Task statement >>
Without copying any picture, transcribe exactly the lines of the data below from the one containing "This screenshot has width=438, height=378." through the one containing "The image size is (1027, 578).".

*** Information shown ***

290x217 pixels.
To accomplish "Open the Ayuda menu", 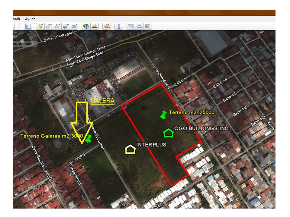I will click(x=30, y=19).
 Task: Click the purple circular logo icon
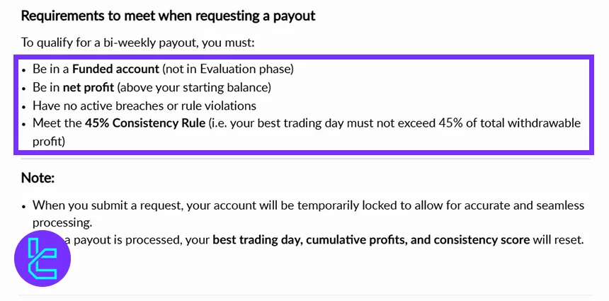(x=42, y=258)
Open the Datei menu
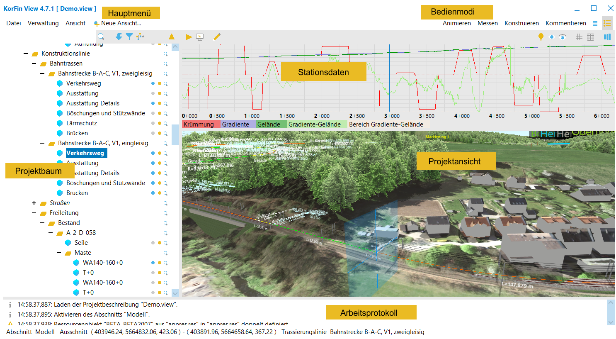616x339 pixels. (x=14, y=23)
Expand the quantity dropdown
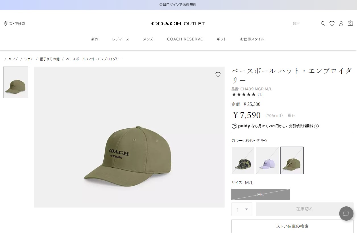This screenshot has width=357, height=236. tap(242, 209)
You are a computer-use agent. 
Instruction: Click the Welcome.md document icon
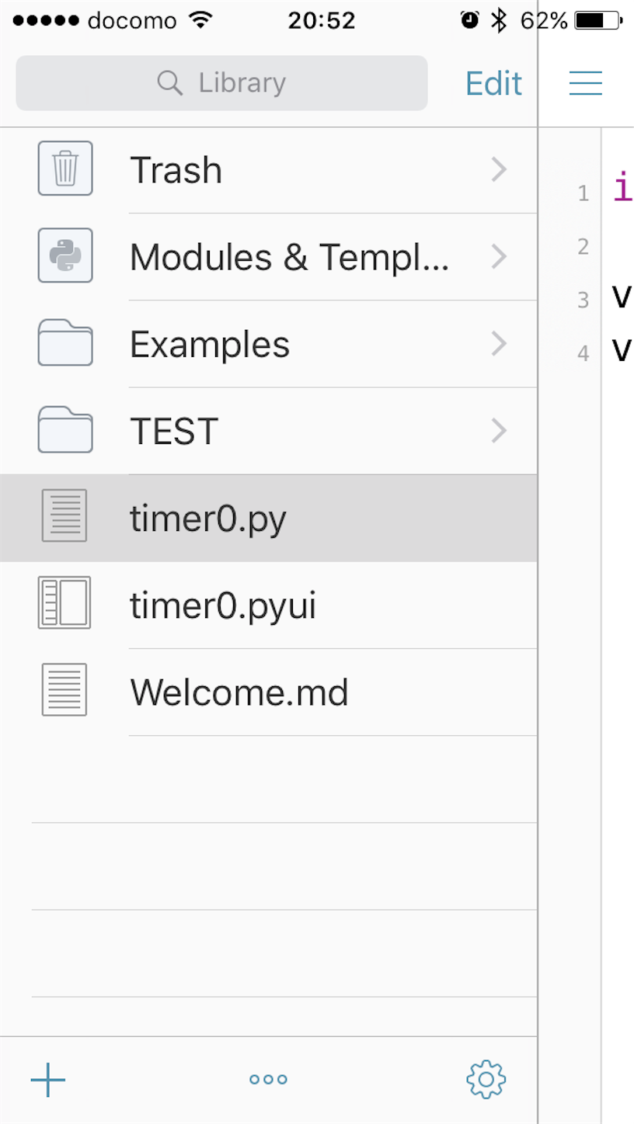tap(64, 690)
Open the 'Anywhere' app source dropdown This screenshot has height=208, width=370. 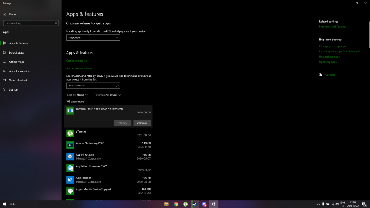93,38
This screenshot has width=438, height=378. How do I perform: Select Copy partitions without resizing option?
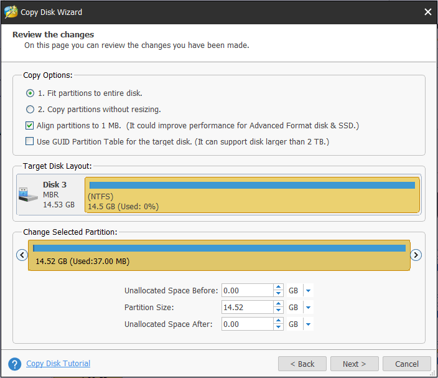(30, 110)
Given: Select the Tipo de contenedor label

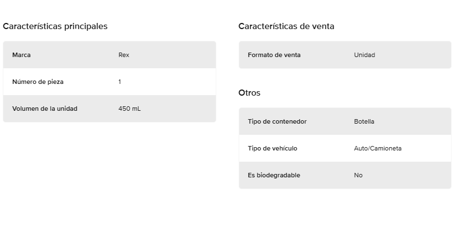Looking at the screenshot, I should 277,121.
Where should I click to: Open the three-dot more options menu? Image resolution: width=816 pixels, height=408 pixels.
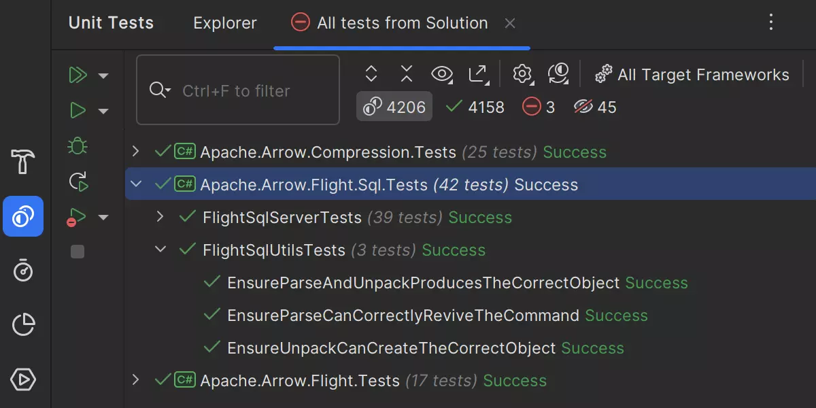[770, 22]
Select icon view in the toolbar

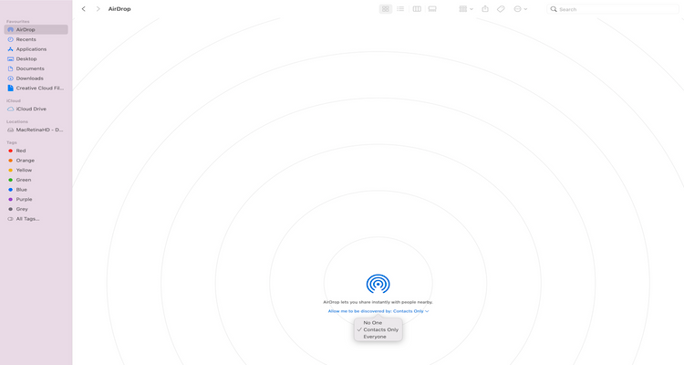[x=385, y=9]
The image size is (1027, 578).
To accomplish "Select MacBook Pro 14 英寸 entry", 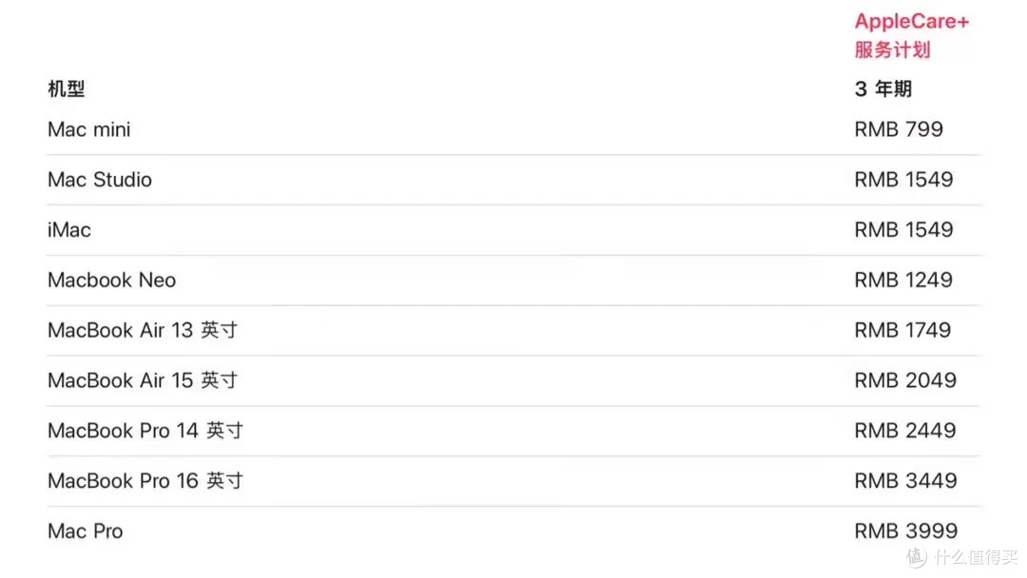I will (145, 431).

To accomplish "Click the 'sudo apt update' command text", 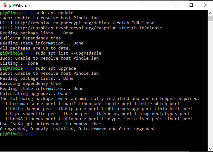I will [54, 13].
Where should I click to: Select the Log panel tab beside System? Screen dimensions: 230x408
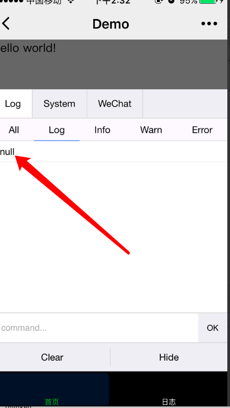13,104
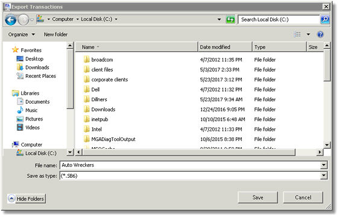Click the change view icon
This screenshot has width=339, height=217.
297,34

*** End of Information shown ***

Task answer >>
This screenshot has width=438, height=378. How do I perform: Select Copy partitions without resizing option?
(30, 110)
Given: Select the Tipo de contenedor label

Looking at the screenshot, I should 277,121.
Where should I click to: Open the three-dot more options menu? Image resolution: width=816 pixels, height=408 pixels.
[770, 22]
Select icon view in the toolbar

[x=385, y=9]
The image size is (1027, 578).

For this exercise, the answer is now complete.